We will also show how the over-reliance on a single intellectual mechanism, a kind of universal description of abstraction in these theories, fails to legitimate and take into account the richness and diversity of mathematical practice, inside and out of mathematics departments. For instance, this leads to a neglect of the development and use of mathematical tools. In this paper we offer some historical perspectives on the critical role tools have always played in the development of mathematical thought. We further discuss how the use of appropriate technologies and tools with children further their mathematical progress. A reification approach tends to neglect the use of tools making mathematical objects a sufficient basis for learning rather than relying on cognitive technologies.

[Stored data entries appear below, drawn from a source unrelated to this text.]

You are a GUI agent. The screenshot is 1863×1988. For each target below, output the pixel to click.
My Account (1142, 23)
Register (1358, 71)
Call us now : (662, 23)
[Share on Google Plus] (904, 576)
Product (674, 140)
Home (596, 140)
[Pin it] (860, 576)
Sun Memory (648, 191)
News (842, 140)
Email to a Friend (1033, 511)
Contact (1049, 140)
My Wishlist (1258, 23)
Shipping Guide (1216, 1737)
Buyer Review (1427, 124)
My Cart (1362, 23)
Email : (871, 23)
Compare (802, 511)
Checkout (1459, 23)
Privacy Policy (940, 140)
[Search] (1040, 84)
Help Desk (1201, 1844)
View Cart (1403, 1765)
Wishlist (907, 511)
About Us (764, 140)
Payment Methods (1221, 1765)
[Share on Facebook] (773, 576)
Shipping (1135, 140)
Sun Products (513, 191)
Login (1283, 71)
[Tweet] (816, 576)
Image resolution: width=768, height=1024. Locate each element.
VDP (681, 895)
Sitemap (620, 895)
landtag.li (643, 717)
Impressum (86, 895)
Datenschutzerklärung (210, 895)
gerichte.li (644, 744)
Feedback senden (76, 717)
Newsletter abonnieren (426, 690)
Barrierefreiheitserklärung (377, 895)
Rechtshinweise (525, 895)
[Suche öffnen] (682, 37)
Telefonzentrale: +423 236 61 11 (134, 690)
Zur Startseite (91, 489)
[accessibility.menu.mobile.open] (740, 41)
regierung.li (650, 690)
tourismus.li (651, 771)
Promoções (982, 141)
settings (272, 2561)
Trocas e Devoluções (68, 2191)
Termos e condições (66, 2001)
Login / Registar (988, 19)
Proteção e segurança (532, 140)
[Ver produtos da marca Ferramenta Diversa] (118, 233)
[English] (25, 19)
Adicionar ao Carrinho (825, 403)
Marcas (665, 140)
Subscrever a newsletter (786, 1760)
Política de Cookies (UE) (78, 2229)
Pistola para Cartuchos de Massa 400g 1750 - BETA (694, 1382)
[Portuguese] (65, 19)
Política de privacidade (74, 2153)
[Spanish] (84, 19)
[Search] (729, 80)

Finally, we strive to show that the theory of reification may serve to reinforce a narrow perspective of the mathematics community rather than engendering reflective or critical discussion. Furthermore, by minimizing the role of human interaction in mathematical practice, theories of reification separate mathematical thinking from its origins in social contexts, and weaken the bridge to the examination of school practices. As a result, its proponents run the risk of de-tracking the educational debate more than contributing to it. It is our position that other formulations with more critical components will prove more progressive and generative for the field.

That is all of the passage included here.